● **Extracted information**:
######
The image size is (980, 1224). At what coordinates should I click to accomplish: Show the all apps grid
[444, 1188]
######
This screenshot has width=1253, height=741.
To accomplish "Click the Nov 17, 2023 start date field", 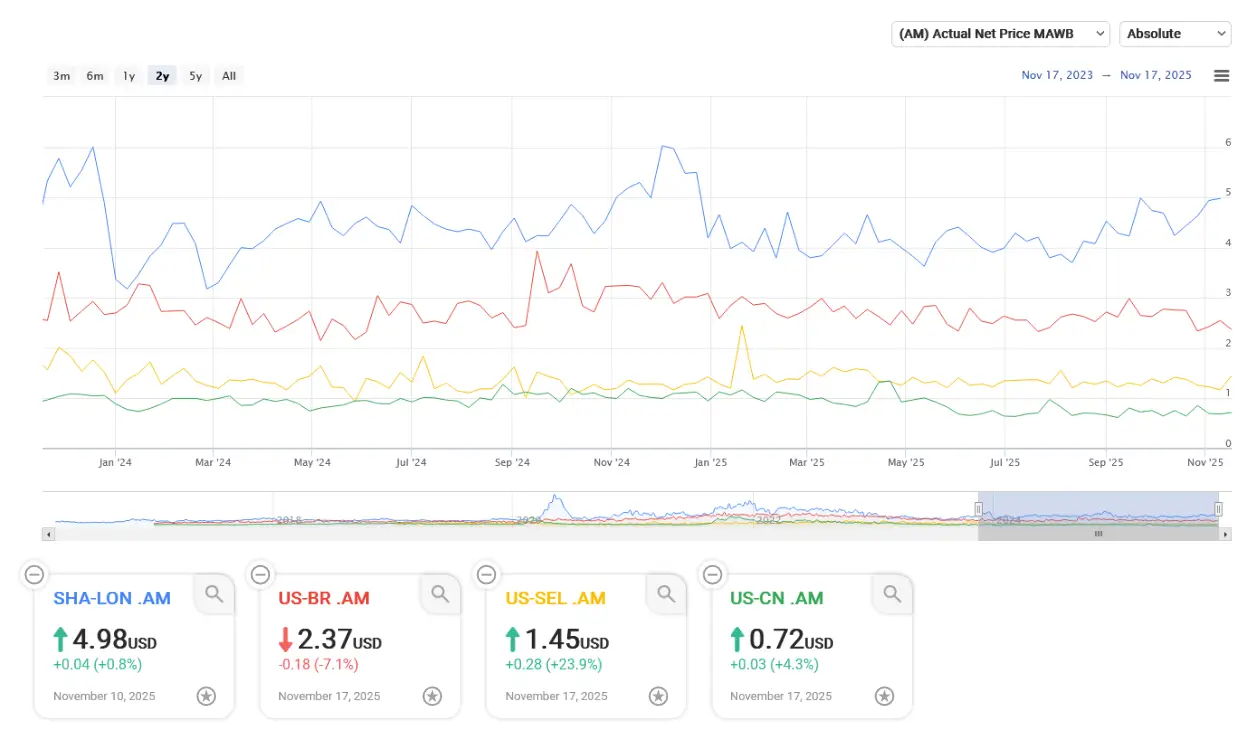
######
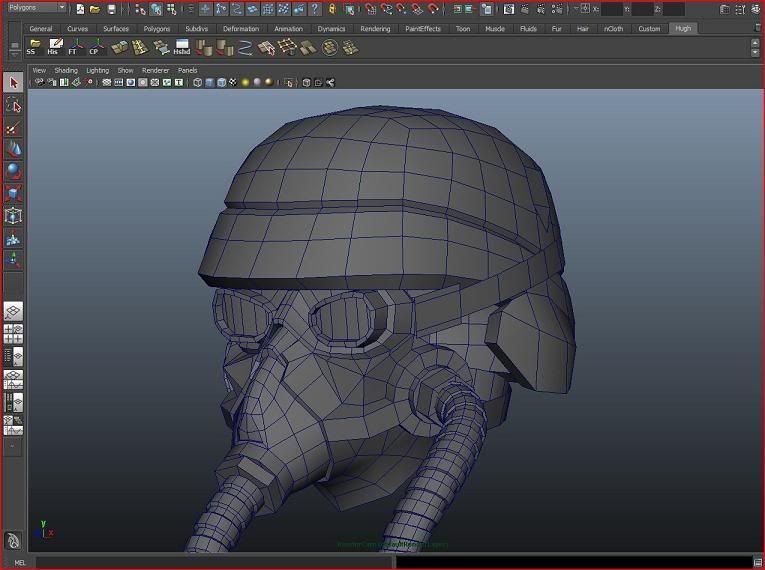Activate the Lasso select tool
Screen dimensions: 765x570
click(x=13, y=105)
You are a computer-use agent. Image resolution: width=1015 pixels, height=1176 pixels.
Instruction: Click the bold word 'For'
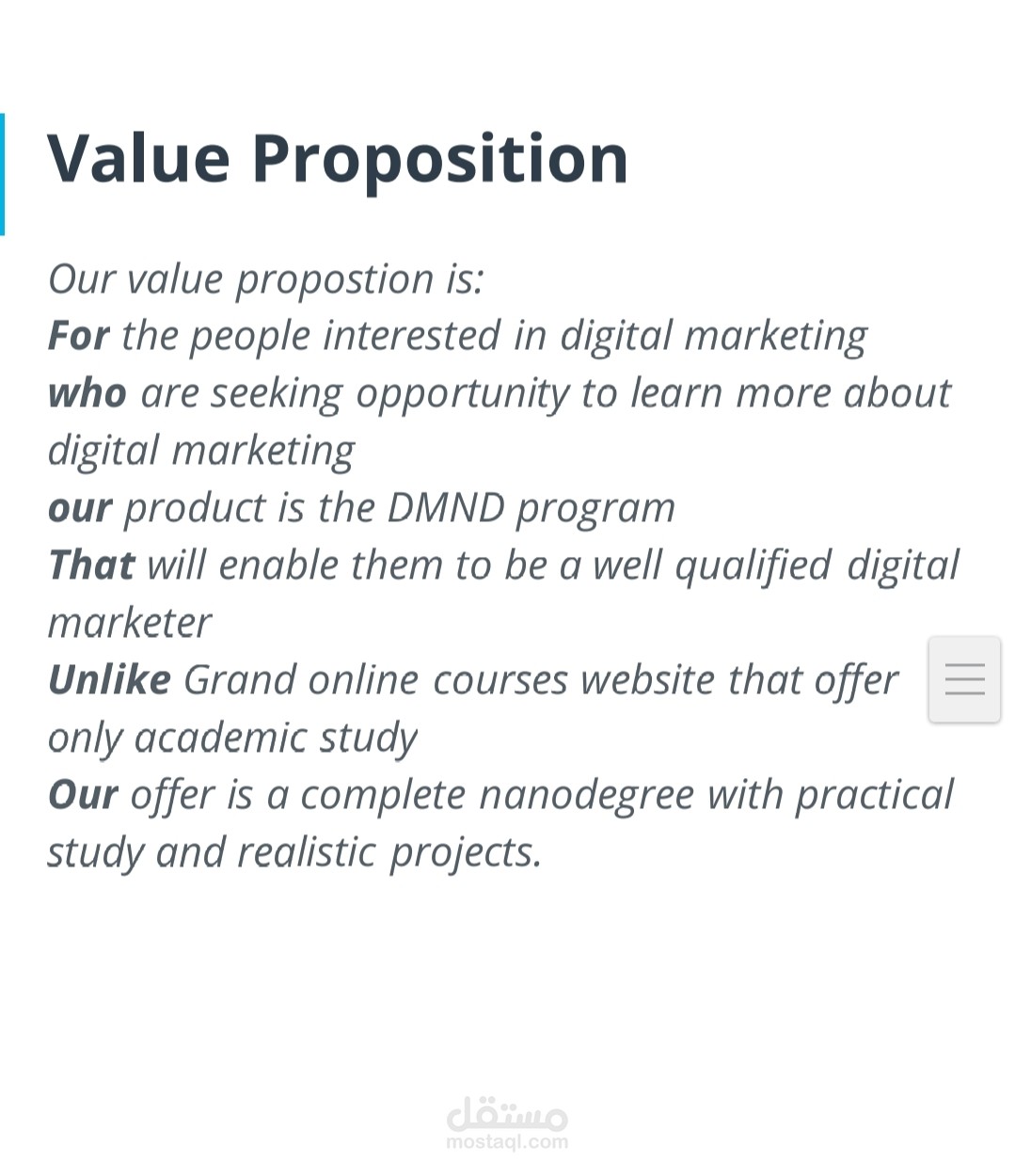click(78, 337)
######
● **Work order**: Take from the listing above each line containing "height".

● **Task solution**:
This screenshot has width=1253, height=741.
You are a computer-use agent. Image resolution: width=1015 pixels, height=1176 pixels.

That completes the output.